**WHAT YOU NEED TO DO**
Change every "GUI agent" in the records below to "interface agent" and reproduce them with nothing else altered.

----------------

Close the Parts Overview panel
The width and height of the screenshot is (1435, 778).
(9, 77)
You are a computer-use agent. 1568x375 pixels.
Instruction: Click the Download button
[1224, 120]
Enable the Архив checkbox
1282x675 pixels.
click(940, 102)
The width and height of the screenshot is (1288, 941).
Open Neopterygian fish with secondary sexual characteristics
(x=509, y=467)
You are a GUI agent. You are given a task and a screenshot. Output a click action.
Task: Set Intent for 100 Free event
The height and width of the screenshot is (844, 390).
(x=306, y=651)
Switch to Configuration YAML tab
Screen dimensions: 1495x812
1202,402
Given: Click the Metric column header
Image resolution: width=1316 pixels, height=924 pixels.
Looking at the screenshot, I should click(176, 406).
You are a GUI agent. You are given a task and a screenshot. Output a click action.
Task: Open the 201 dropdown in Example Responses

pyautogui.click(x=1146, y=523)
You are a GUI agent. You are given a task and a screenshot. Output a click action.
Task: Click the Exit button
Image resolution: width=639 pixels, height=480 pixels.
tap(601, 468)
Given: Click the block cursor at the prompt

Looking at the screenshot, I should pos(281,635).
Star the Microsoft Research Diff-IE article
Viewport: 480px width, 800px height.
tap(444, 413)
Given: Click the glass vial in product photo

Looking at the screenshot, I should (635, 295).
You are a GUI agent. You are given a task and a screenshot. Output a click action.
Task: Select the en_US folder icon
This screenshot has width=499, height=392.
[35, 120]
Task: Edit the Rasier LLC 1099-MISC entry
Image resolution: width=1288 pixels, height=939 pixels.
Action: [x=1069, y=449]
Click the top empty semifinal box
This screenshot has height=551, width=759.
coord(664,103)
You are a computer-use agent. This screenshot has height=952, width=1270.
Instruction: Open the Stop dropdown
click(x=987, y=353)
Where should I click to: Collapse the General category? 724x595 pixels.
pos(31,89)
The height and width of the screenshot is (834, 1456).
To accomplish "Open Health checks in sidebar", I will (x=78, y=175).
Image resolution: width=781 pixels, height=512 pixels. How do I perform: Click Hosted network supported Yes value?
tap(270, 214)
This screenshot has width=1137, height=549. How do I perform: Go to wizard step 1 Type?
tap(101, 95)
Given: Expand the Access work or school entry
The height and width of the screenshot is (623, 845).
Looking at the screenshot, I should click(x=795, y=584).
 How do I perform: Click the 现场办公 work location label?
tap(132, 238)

----------------

**ANSWER TO THE TASK**
Close the Parts Overview panel
The width and height of the screenshot is (1435, 778).
(9, 77)
You are a computer-use agent. 1568x375 pixels.
Instruction: Click the Download button
[1224, 120]
Enable the Архив checkbox
1282x675 pixels.
click(940, 102)
The width and height of the screenshot is (1288, 941).
Open Neopterygian fish with secondary sexual characteristics
(x=509, y=467)
You are a interface agent. You are given a task and a screenshot. Output a click action.
Task: Set Intent for 100 Free event
The height and width of the screenshot is (844, 390).
(x=306, y=651)
Switch to Configuration YAML tab
Screen dimensions: 1495x812
1202,402
Given: Click the Metric column header
Image resolution: width=1316 pixels, height=924 pixels.
Looking at the screenshot, I should click(176, 406).
You are a interface agent. You are given a task and a screenshot. Output a click action.
Task: Open the 201 dropdown in Example Responses

pyautogui.click(x=1146, y=523)
You are a interface agent. You are given a task and a screenshot. Output a click action.
Task: Click the Exit button
Image resolution: width=639 pixels, height=480 pixels.
tap(601, 468)
Given: Click the block cursor at the prompt

Looking at the screenshot, I should pos(281,635).
Star the Microsoft Research Diff-IE article
Viewport: 480px width, 800px height.
tap(444, 413)
Given: Click the glass vial in product photo

Looking at the screenshot, I should (635, 295).
You are a interface agent. You are given a task and a screenshot. Output a click action.
Task: Select the en_US folder icon
This screenshot has width=499, height=392.
[35, 120]
Task: Edit the Rasier LLC 1099-MISC entry
Image resolution: width=1288 pixels, height=939 pixels.
Action: [x=1069, y=449]
Click the top empty semifinal box
This screenshot has height=551, width=759.
coord(664,103)
You are a computer-use agent. This screenshot has height=952, width=1270.
Instruction: Open the Stop dropdown
click(x=987, y=353)
Where should I click to: Collapse the General category? 724x595 pixels.
pos(31,89)
The height and width of the screenshot is (834, 1456).
To accomplish "Open Health checks in sidebar", I will (x=78, y=175).
Image resolution: width=781 pixels, height=512 pixels. How do I perform: Click Hosted network supported Yes value?
tap(270, 214)
This screenshot has width=1137, height=549. How do I perform: Go to wizard step 1 Type?
tap(101, 95)
Given: Expand the Access work or school entry
The height and width of the screenshot is (623, 845).
Looking at the screenshot, I should click(x=795, y=584).
 How do I perform: Click the 现场办公 work location label?
tap(132, 238)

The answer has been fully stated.